(Dataset excerpts)
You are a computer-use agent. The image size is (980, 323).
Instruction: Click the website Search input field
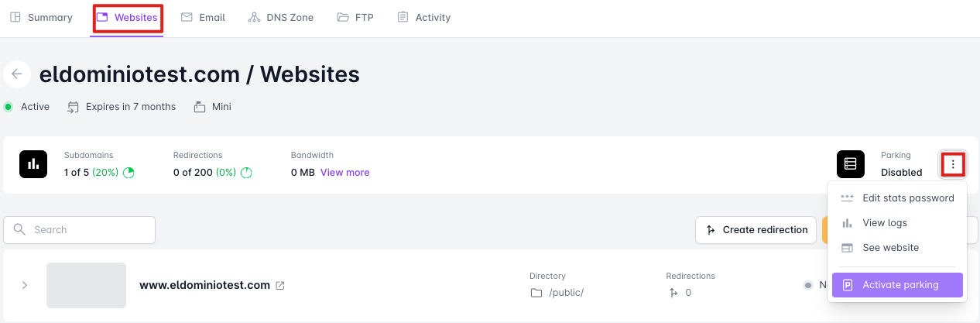point(80,230)
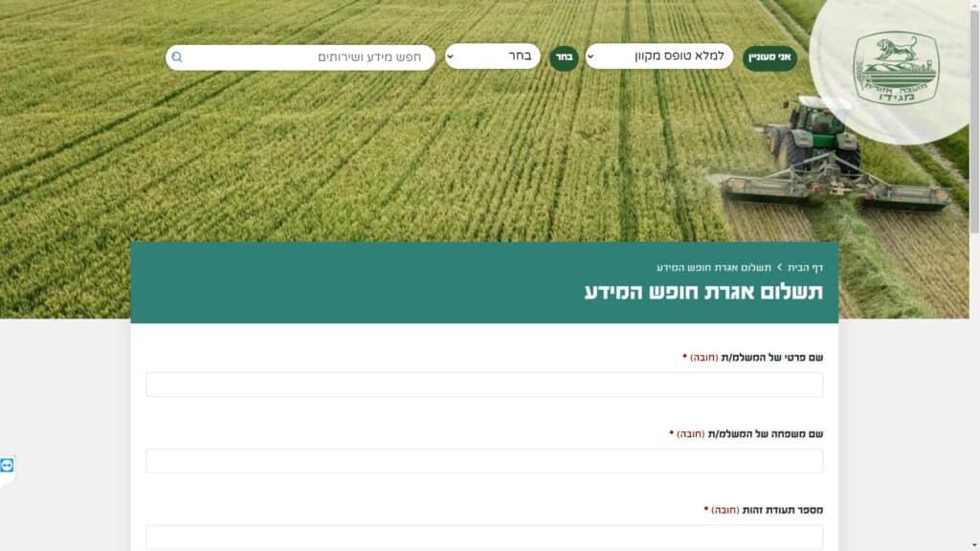Image resolution: width=980 pixels, height=551 pixels.
Task: Click the vertical page scrollbar thumb
Action: pyautogui.click(x=975, y=121)
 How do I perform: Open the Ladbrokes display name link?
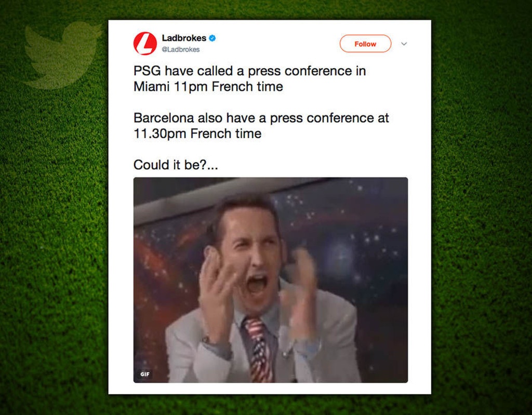(x=184, y=38)
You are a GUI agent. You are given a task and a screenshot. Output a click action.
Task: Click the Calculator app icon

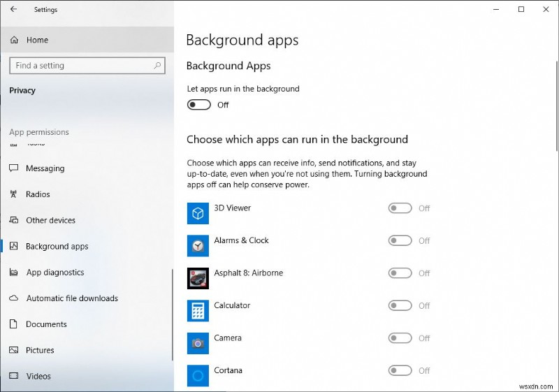[x=198, y=310]
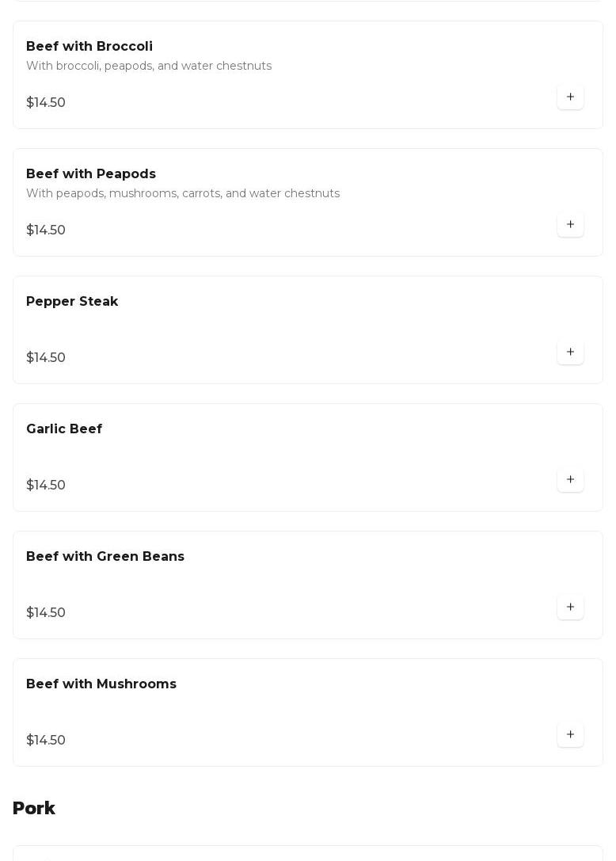This screenshot has height=861, width=616.
Task: Open the Beef with Peapods item title
Action: pyautogui.click(x=91, y=174)
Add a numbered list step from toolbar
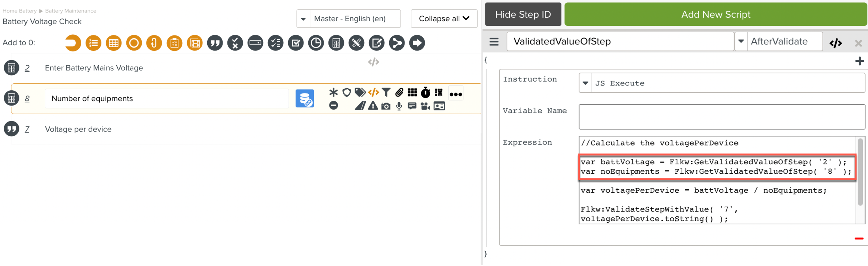 pos(93,43)
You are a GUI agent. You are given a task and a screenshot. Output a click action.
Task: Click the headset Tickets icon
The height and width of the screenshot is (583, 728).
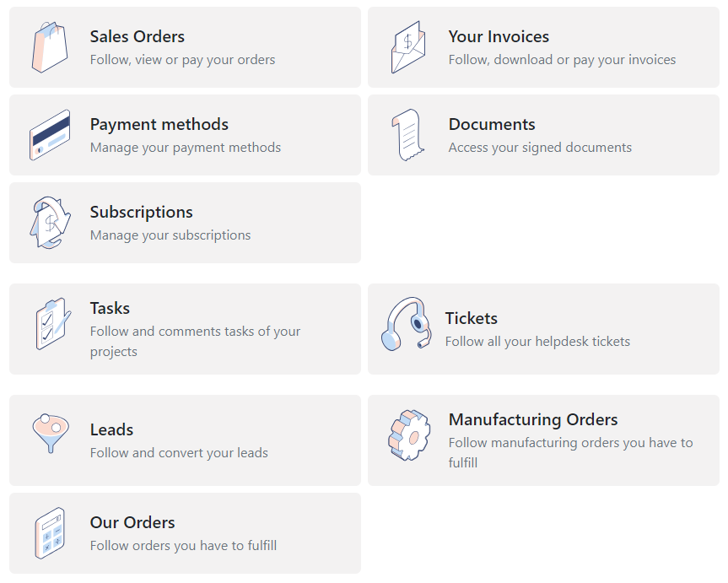click(407, 324)
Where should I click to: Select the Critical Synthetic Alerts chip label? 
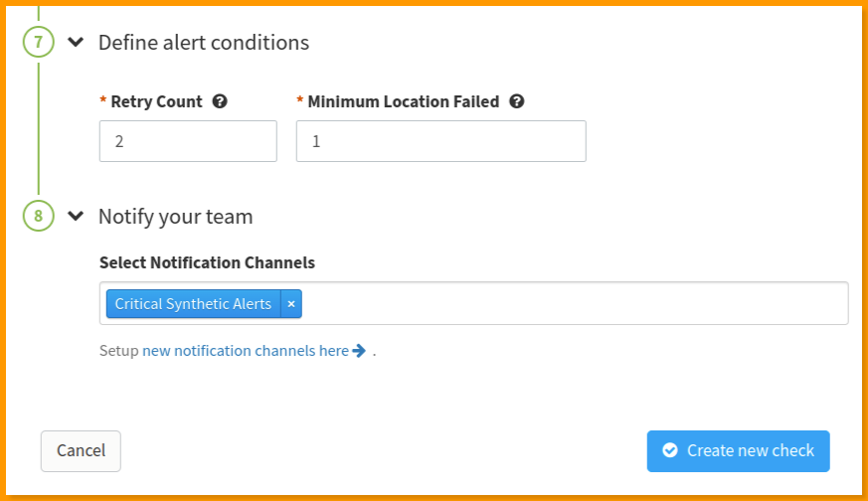tap(193, 304)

_WHAT IS REQUIRED_. Leave every picture out. Retype the remaining data exactly.

_SOLUTION_.
You are a computer-use agent. The image size is (980, 323).
Instruction: Click the website Search input field
point(80,230)
Image resolution: width=980 pixels, height=551 pixels.
Task: Click the vertical page scrollbar thumb
Action: pyautogui.click(x=975, y=121)
 How do I perform: Open the Ladbrokes display name link?
(x=184, y=38)
You are a GUI agent. You are given a task and a screenshot. Output a click action.
Task: Click the Calculator app icon

[x=198, y=310]
This screenshot has height=861, width=616.
Task: Open the Beef with Peapods item title
Action: pyautogui.click(x=91, y=174)
Add a numbered list step from toolbar
 pos(93,43)
You are a GUI agent. You are given a task and a screenshot. Output a click action.
Task: Click the headset Tickets icon
The height and width of the screenshot is (583, 728).
click(407, 324)
Where should I click to: Select the Critical Synthetic Alerts chip label? 
tap(193, 304)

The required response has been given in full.